I've got a backup setup that uses hardlinks to provide a wide variety of restore points without using a lot of space. du doesn't double count:
$ du -hs daily.0
436G daily.0
$ du -hs daily.1
436G daily.1
$ du -hs daily.0 daily.1
436G daily.0
12M daily.1
Not sure what you consider a "typical desktop", but on Windows, WinSxS has gigabytes worth of hardlinks. If you don't care about them that's another matter I guess.
Also note that the user will be confused when they delete the whole directory and observe 0 bytes get freed. (I guess a similar problem is also there even if you double count.)
The point is, the problem itself is-ill defined. There's no solution to that other than scrapping or redefining the problem itself. And it's hard to define the problem precisely for a non-technical user.
Then you get into semantic arguments: If a directory contains 2 1GB files, does the user care that 99% of their blocks are shared, or that just an under-the-hood implementation detail, and the user wants to know that there are 2GB worth of files in there?
Really, there should be two file sizes: "how much space this will take if I copy it to other filesystem" and "how much space will be freed if I delete this"
Well, three, "how many bytes do I get if I open it and read all the bytes out". Or maybe four, how many bytes do I get if I open it and read all bytes which aren't holes (ie. how many bytes do I need to put into an archive that supports sparse files) :)
I would expect at least one of those cases to be identical to "how much space this will take if I copy it to other filesystem" if you're asking a generic question where the target is a hypothetical and therefore you have to say how many bytes would be taken by the raw files since everything else requires knowing specific details about the target.
> "how much space this will take if I copy it to other filesystem"
This is ambiguous between "how many bytes are all these files in total" and "how many bytes does it take to store a single copy of all these files on such-and-such file system (mostly the current one)". The latter can be different because of transparent compression, which is common on e.g. BTRFS.

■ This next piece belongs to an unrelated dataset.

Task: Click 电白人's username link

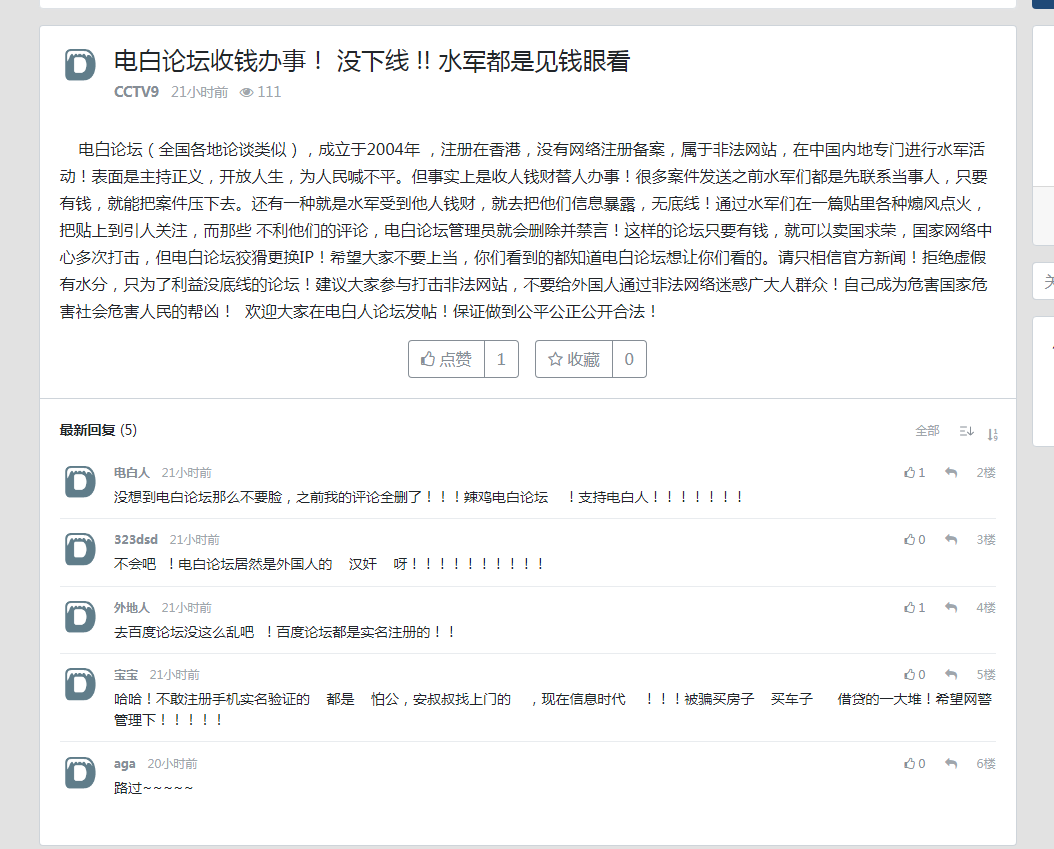Action: click(x=131, y=472)
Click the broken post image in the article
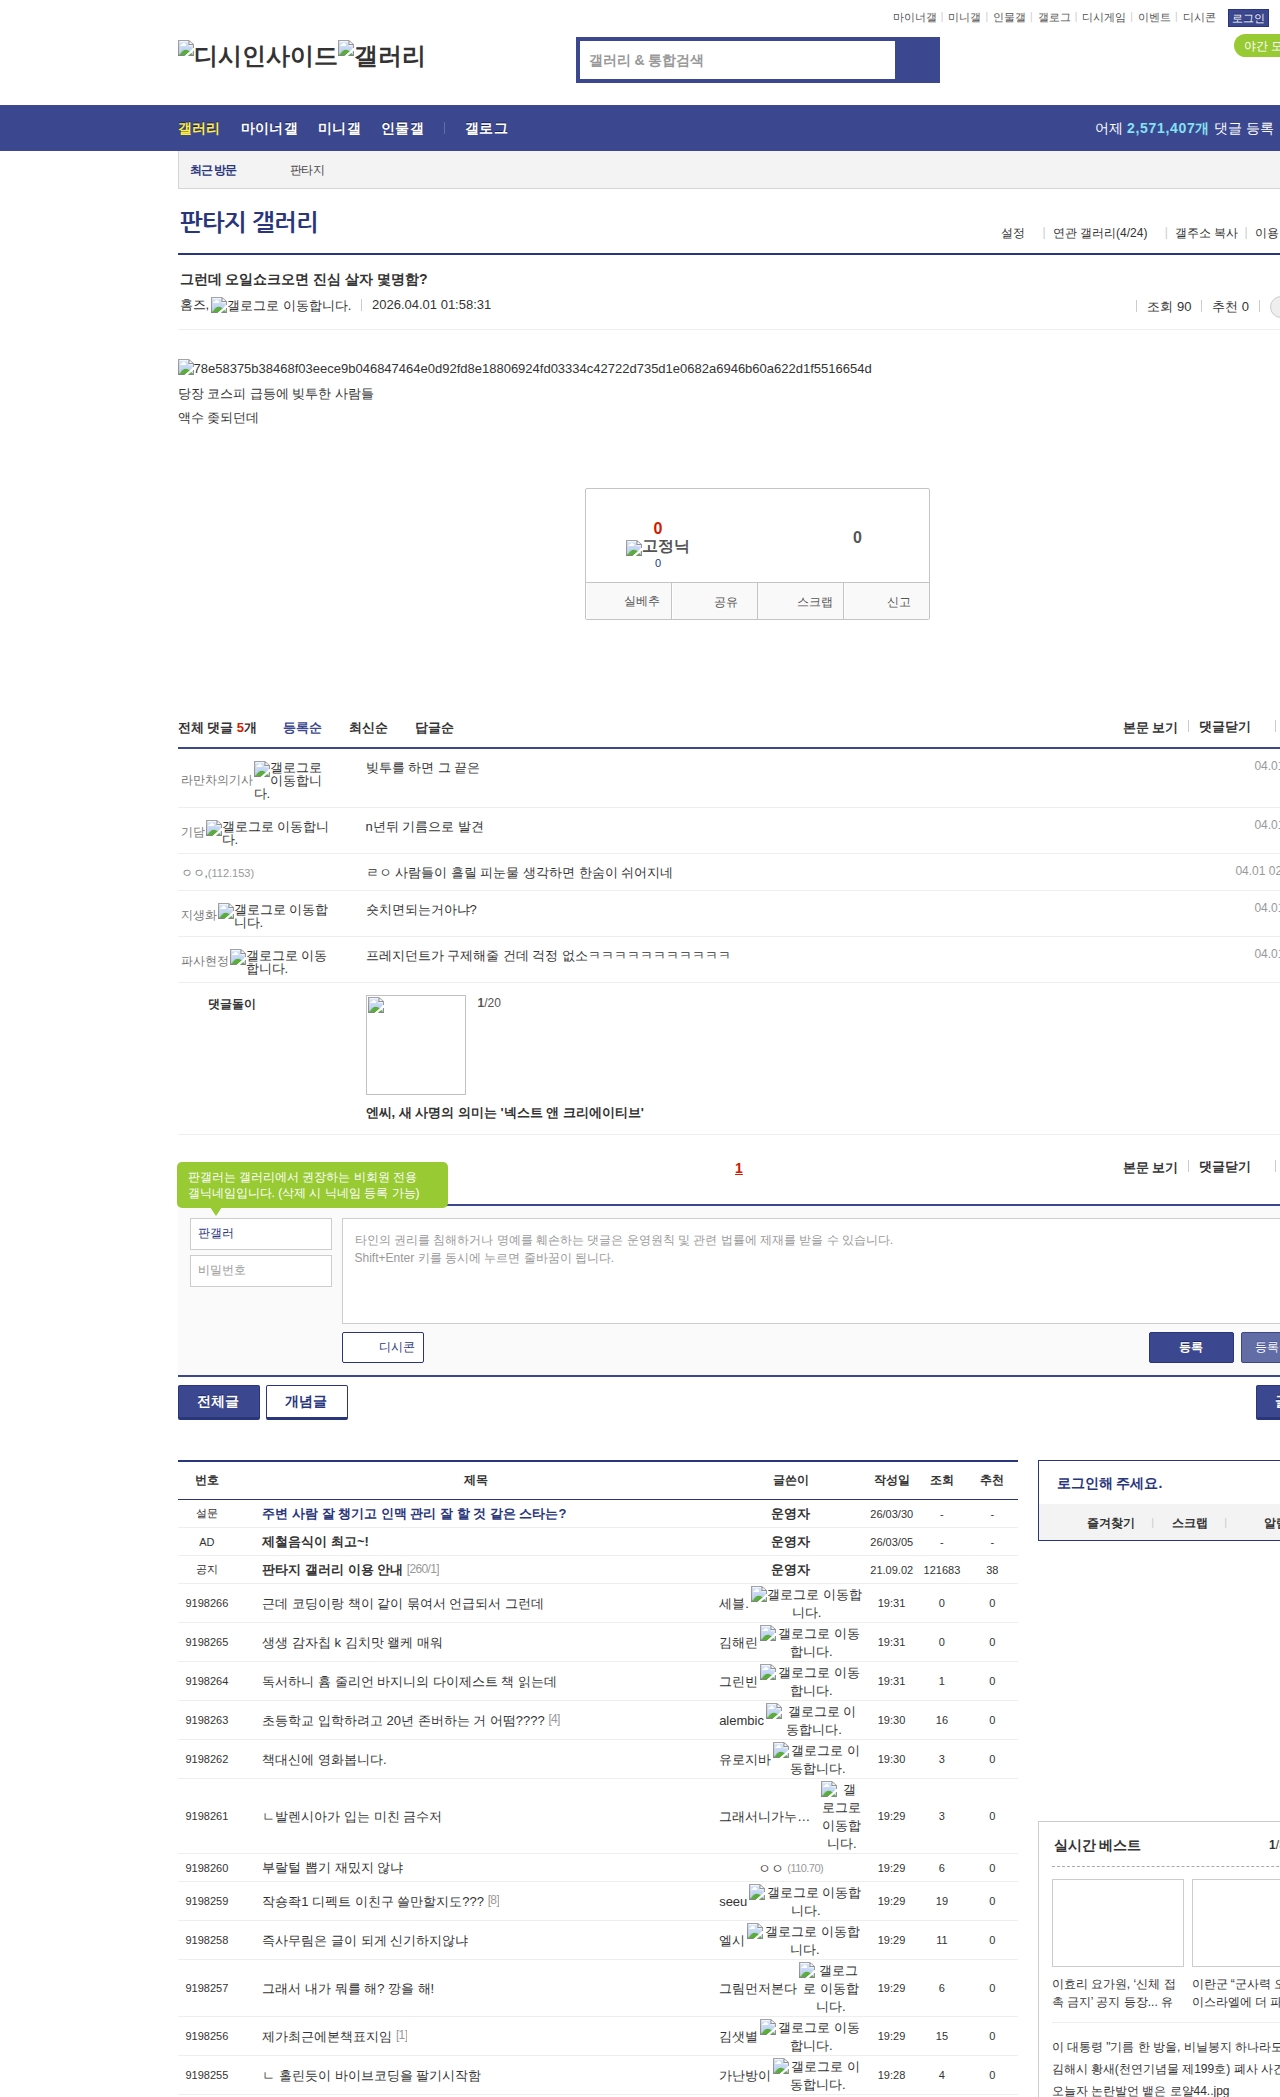Image resolution: width=1280 pixels, height=2097 pixels. (186, 369)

If you really wanna avoid double counting, just divide the size of every file by st_nlink. Of course you’d have to update the cached sizes of every directory that has a link to that inode so you’d need to cache the mapping from inodes to paths too. Another solution is to cache 2 sizes per directory, one for all files with 1 link and another for files that have 2 or more. The UI could hide the latter when it’s 0GB. But this discussion is academic; Nobody really cares about hardlinks.